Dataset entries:

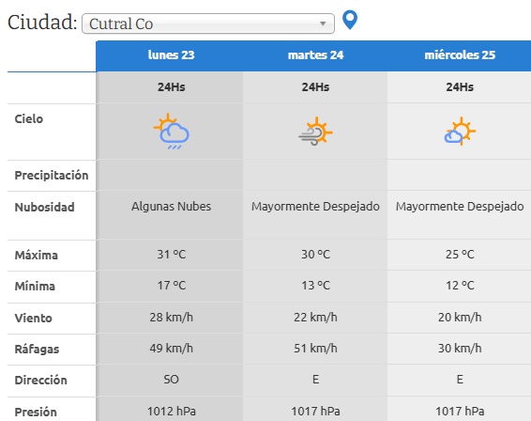The width and height of the screenshot is (531, 421).
Task: Click the 24Hs label under martes 24
Action: pos(315,87)
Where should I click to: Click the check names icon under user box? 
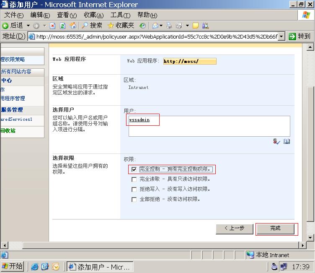276,142
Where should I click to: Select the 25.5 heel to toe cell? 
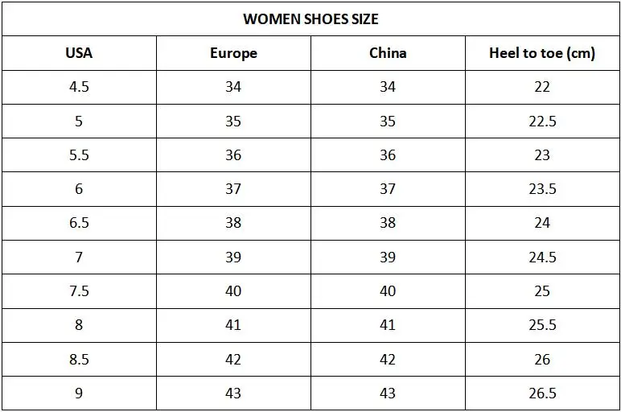(542, 325)
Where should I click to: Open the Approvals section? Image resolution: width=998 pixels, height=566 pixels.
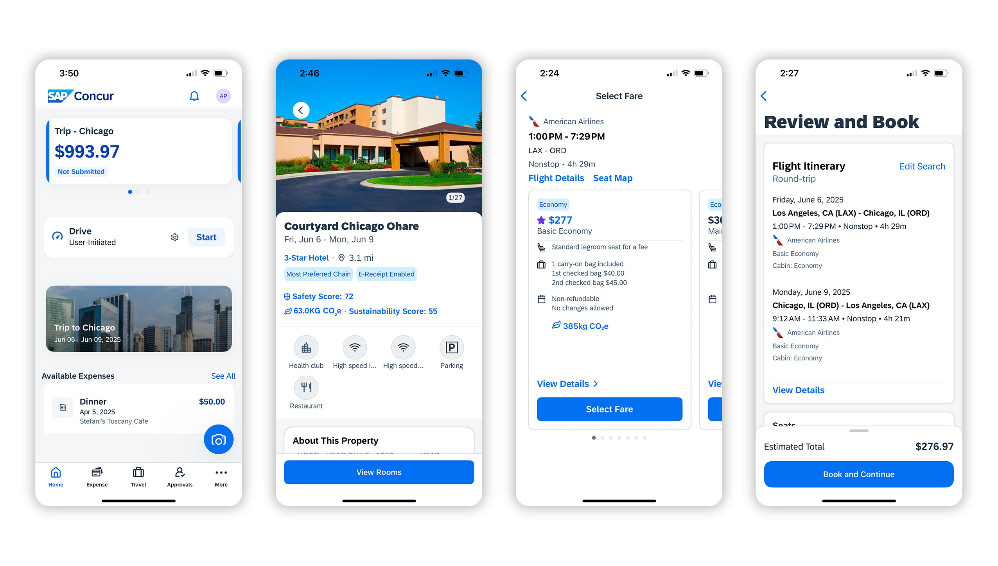[x=179, y=476]

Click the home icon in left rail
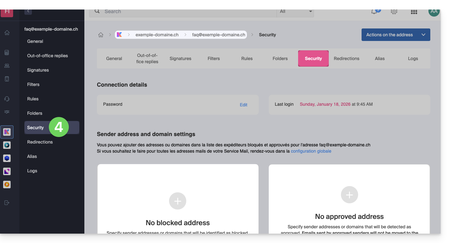pyautogui.click(x=7, y=33)
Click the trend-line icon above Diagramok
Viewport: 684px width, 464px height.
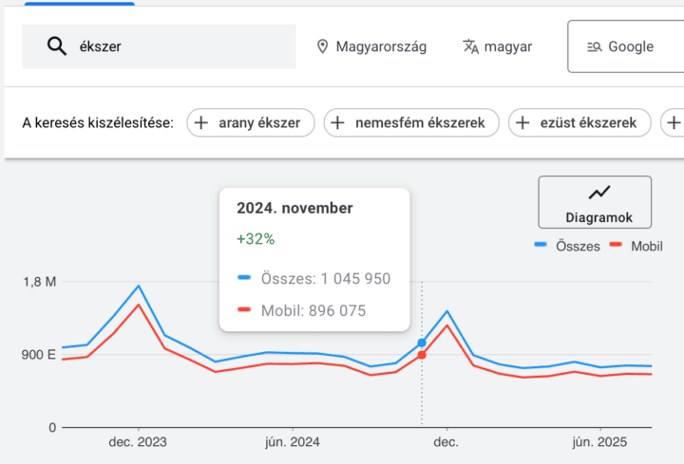(599, 193)
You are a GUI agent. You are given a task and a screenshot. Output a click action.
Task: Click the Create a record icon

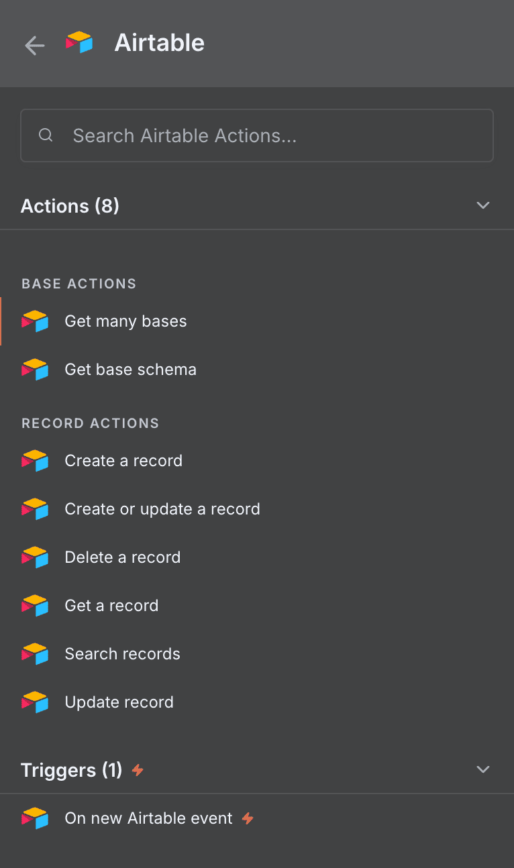[x=34, y=460]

Exercise details: Nothing but the lines from the one containing "Viewport: 684px width, 464px height." through the last line of the records should appear in the copy, exactly as written and without pictures.

Answer to this problem:
Viewport: 684px width, 464px height.
(599, 193)
You are a GUI agent. You are given a task and a screenshot. Output a click action.
Task: Click the Create a record icon

[x=34, y=460]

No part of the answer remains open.